LinkedInAttic/inject

Internally scoped require() and define() cause false downloads

cburgmer opened this issue · 8 comments

I am trying to use inject together with browserify. The latter is a perfect tool of compiling all local sources with CommonJS requires into one big distributable bundle. Inject can help complete such a setup when setting up a simple development environment without the need to constantly repackage the bundle with browserify.

However, importing existing bundles made by browserify triggers Inject to load resources contained inside those and resulting in a lot of 404s. This might not only load wrong resources, but slows down the initial loading phase a lot.

The proper solution for Inject would be not to parse the require statements that are offered by the browserify package itself.

(EDIT: Updated title to reflect the root of the issue)

I think the cause of this is our scanner is straight regex. It doesn't really discriminate within scopes for performance reasons. I have some design ideas I'd like to propose here to see if any of them work.

  1. Some kind of "do not scan" identifier we could add pragma-style comments to a file for inject which could aid the parser during extractRequires. For example, // # inject-no-scan could tell the parser there are no dependencies in this file (even if the require() statement would have been found). We could also write this in such a way that if we find we need additional pragmas, they would be easy to add.
  2. Make "don't scan this file" rules the RulesEngine could support this, although I'd like to keep the rules engine stuff small (there's already quite a few rule based methods right now)

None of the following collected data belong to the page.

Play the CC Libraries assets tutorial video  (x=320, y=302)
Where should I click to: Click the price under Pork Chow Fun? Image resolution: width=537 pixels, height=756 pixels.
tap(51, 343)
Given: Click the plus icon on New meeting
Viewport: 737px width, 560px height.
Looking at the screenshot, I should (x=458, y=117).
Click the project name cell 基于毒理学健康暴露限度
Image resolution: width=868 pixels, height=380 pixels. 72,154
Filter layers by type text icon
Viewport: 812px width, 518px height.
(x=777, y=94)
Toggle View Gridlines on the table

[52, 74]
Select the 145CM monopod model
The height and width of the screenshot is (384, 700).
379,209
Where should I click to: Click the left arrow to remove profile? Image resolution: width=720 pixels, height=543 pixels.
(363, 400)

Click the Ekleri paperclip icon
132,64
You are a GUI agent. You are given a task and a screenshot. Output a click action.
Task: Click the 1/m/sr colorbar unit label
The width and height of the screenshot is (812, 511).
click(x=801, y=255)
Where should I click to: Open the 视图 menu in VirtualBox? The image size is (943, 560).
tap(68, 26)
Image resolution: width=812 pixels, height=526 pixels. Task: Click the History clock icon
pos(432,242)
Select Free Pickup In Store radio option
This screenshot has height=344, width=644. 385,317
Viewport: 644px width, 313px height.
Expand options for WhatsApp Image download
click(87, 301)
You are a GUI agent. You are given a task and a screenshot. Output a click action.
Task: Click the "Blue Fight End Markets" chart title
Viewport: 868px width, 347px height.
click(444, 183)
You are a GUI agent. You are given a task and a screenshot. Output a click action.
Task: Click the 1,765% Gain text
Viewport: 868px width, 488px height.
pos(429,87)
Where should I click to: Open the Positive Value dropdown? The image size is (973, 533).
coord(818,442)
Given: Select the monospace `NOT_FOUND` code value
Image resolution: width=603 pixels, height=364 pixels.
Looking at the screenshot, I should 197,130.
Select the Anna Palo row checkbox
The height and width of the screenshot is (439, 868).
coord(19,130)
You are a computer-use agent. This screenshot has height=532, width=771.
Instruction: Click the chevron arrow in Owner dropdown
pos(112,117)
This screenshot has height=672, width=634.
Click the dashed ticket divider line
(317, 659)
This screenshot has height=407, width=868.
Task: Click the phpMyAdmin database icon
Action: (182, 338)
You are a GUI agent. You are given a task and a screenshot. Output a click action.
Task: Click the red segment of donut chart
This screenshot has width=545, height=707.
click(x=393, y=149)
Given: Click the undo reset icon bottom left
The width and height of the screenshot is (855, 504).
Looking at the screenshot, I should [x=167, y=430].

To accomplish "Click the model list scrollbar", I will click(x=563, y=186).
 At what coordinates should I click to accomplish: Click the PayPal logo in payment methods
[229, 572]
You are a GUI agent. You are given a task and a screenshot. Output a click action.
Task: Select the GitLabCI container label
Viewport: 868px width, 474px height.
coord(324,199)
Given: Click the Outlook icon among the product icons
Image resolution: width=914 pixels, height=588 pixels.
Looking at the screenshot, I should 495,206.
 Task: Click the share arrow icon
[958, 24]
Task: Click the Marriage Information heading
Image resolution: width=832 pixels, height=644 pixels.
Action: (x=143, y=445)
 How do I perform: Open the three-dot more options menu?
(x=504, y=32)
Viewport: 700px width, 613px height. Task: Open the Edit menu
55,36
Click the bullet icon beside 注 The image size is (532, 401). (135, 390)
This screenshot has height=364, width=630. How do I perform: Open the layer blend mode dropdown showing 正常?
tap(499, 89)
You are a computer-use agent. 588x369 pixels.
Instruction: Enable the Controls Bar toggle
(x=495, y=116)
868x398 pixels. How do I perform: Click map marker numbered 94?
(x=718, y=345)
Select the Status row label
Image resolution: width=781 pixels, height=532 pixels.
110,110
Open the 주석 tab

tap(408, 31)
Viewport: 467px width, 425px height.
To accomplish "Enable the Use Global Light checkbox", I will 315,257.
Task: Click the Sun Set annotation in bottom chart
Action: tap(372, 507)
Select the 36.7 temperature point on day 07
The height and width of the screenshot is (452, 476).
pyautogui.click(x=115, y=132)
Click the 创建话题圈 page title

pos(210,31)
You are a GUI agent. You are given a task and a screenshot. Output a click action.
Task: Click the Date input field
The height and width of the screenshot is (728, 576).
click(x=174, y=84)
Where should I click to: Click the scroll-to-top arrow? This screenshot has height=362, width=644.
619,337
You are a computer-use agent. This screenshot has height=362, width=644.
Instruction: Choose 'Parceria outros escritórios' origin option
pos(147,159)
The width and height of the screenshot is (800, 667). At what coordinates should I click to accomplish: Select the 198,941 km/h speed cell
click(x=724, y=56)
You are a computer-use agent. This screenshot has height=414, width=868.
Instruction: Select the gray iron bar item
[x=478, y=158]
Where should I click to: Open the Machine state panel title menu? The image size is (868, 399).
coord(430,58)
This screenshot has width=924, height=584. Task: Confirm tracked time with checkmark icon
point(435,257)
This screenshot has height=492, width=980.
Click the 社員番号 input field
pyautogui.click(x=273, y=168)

I'm also open to any ideas you may have for how we can prevent a browserify package from being scanned. (We originally had a full on AST parser, but the performance was really poor compared to straight regexes on larger files)

Interesting, I was going to propose something along what browserify is doing, but then they do not have any performance concerns.

To 1.: Obvious problem: we would need to add such a pragma to auto-generated files.
To 2.: If using inject as a dev environment replacement for browserify I already need a handful of rules, as some imports are local and some are from node_modules/, so another rule might not matter. Although this should make us probably rather think about improving support there, too

How about: 3. A dirty regex, that checks for browserify-built packages explicitly? Probably not a good idea though.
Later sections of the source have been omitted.